BRIEF A> Please reproduce word for word the part of the Langelier Boulevard article that opens with the words containing "Langelier metro station, part" and closes with "33 Langelier bus.".
BRIEF B> Extend the Langelier Boulevard article with the next part, starting after its final sentence.

QUOTED PASSAGE>
Thoroughfare in Montreal, Canada

Langelier Boulevard (French: Boulevard Langelier) is a north–south artery of Montreal.

== Location and access ==
From north to south, this boulevard crosses three boroughs: Mercier—Hochelaga-Maisonneuve, Saint-Léonard and Montréal-Nord. At one important section, it connects Hochelaga Street to the south to Des Grandes-Prairies Boulevard to the north, and then another portion of the boulevard connects Henri-Bourassa Boulevard and Gouin Boulevard. The two sections of Langelier Boulevard are separated by train tracks.

Langelier metro station, part of the Montreal Metro's green line, is located at the street's intersection with Sherbrooke East Street. A planned extension of the Blue Line, which would include a station on Langelier Boulevard, has received funding, but is yet to be constructed. The street is also served primarily by the 33 Langelier bus.

Exit 78 of the Quebec Autoroute 40 leads to Langelier Boulevard.

== Name ==
The boulevard gets its name from Sir François Langelier, a lawyer, politician, and judge.

== History ==
Dedicated in 1914 on the territory of the City of Montreal, it took the name "Rue Langelier" (Langelier Street) in 1914. It became "Boulevard Langelier" (Langelier Boulevard) in 1968.

DATA BELOW>
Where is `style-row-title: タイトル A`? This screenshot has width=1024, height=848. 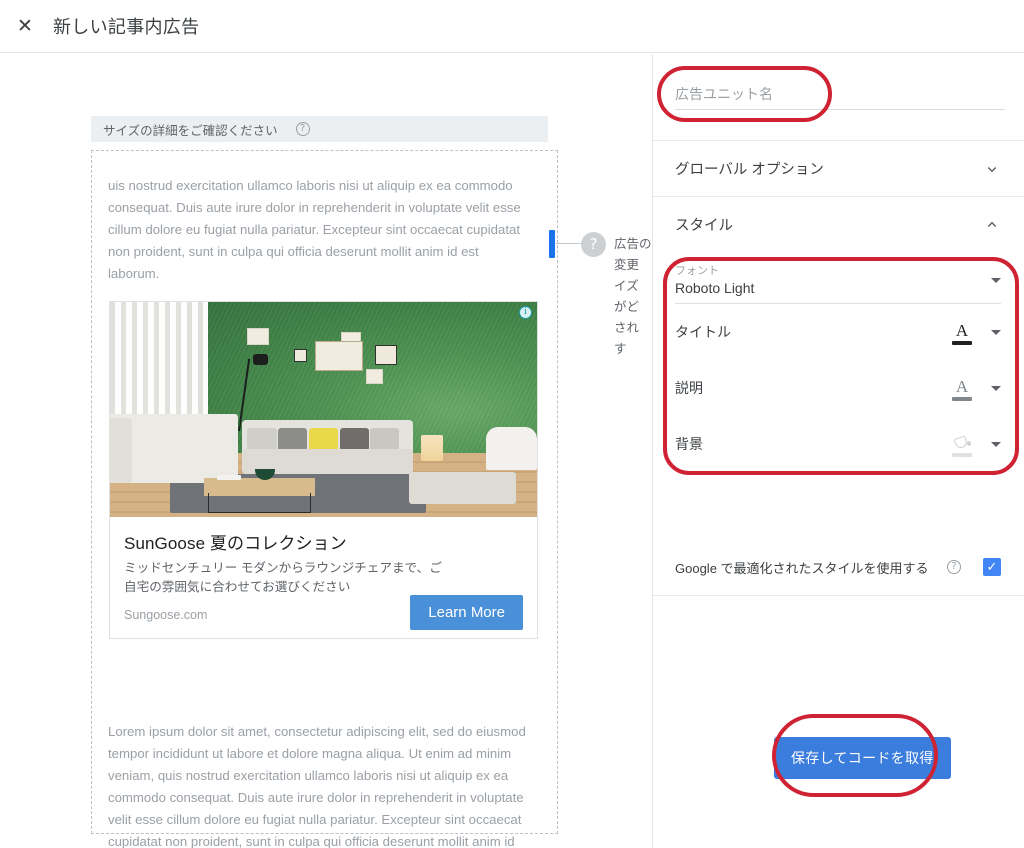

EXERCISE OUTPUT A>
Langelier metro station, part of the Montreal Metro's green line, is located at the street's intersection with Sherbrooke East Street. A planned extension of the Blue Line, which would include a station on Langelier Boulevard, has received funding, but is yet to be constructed. The street is also served primarily by the 33 Langelier bus.

EXERCISE OUTPUT B>
The boulevard expanded northwards according to residential and commercial developments that took place in the 1960s.

== Features ==

Much of the boulevard is bordered by residential developments, interspersed by small commercial establishments. A park, named after Felix Leclerc, lies near the intersection with Rue Beaubien.

Carrefour Langelier, a small-sized shopping centre, is located in Saint-Léonard at the intersection of the boulevard with Jean-Talon East Street. Among its anchor tenants, the mall has a Walmart (which replaced Woolco since the time of Walmart's expansion into Canada in 1994), and a movie theatre with six screens. The current owner of the theatre is CinéStarz, replacing the former Cinémas Guzzo Langelier 6 in 2013. The theatre shows films in French only (at the time of its opening, however, it showed movies in both English and French). In 2012, the Walmart became a Walmart Supercentre, without an increase to the store's retail space inside the mall.

Langelier Boulevard ends at the entrance to Canadian Forces Base Montreal, at the intersection with Rue Hochelaga.